I just re-read my last post, and while encouraged, I feel like a bit of a failure. The last few months have been ugly. Stressful, and more about surviving than thriving. Having my husband work away from home for three months, even with several visits, wreaked havoc on my health - both mental and physical. I placed such high expectations on myself, and assumed responsibility for so many things, that I had no chance of meeting any of those expectations, and had no energy to be responsible for the things for which I was actually responsible.
We're here now, in our new home, and tomorrow marks the end of school holidays. Tomorrow begins our new routine. I have no idea where to even begin, except to go back to the beginning.
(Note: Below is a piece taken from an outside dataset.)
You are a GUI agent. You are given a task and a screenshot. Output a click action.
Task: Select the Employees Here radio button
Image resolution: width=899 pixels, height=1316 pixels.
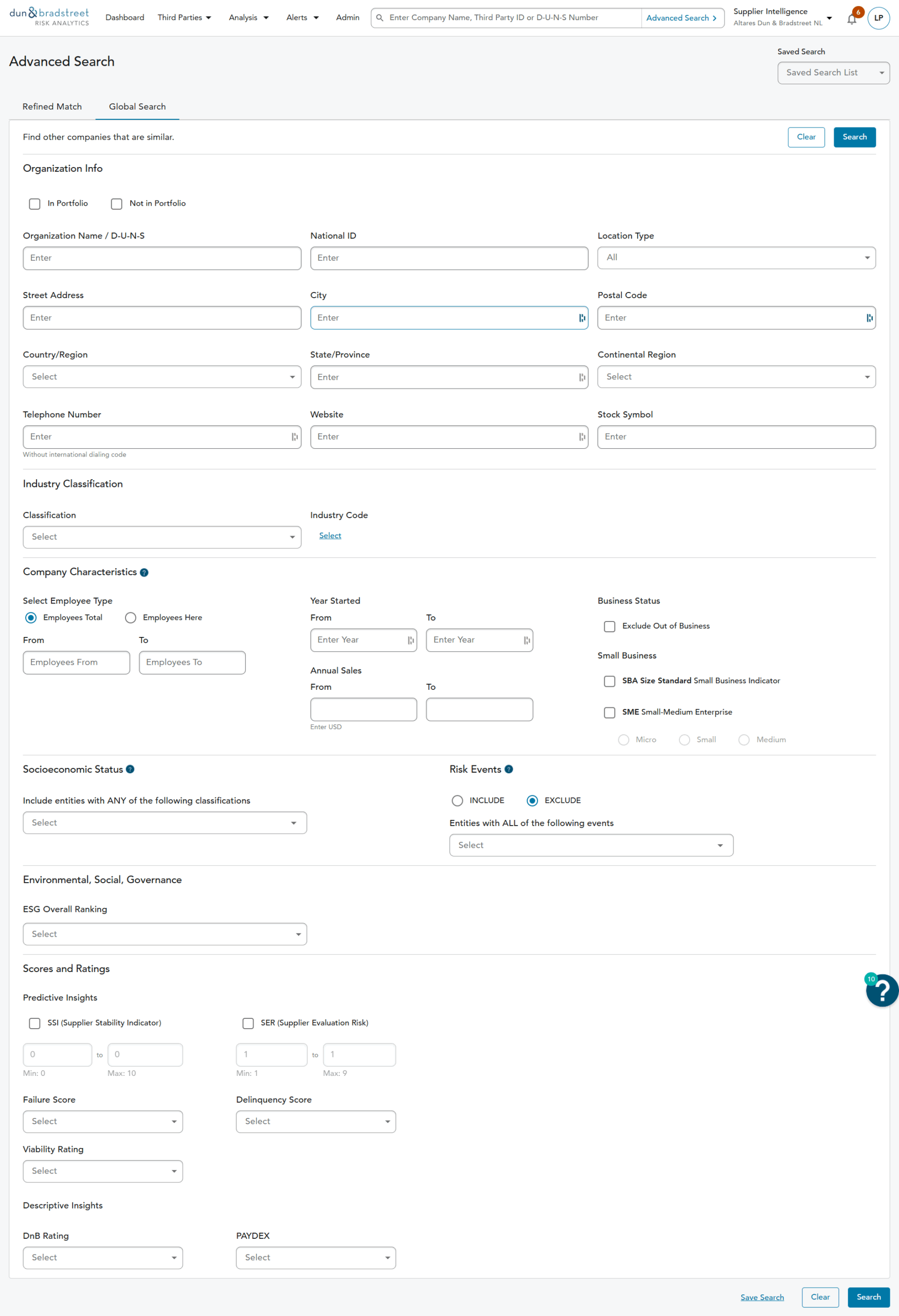131,618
Maybe this time I can make it a permanent change. I know I need to make a lot of changes, but instead of freaking out about it, I'm just going to make a small change, then another, and another. One change at a time, one day at a time. I want so badly to love myself again, to give myself the grace and compassion I give to others - but a lifetime of self-loathing is not easily undone. Perhaps one small act of kindness to myself, when performed repeatedly, will become a habit of kindness. From that habit, perhaps I will learn to love myself, the way others seem to care for me. I think I have unsurprisingly held the expectation that losing this weight would be straightforward and easy. It has proven to be the exact opposite, but it is not impossible.
But tomorrow is the beginning. And it is indeed a good place to start.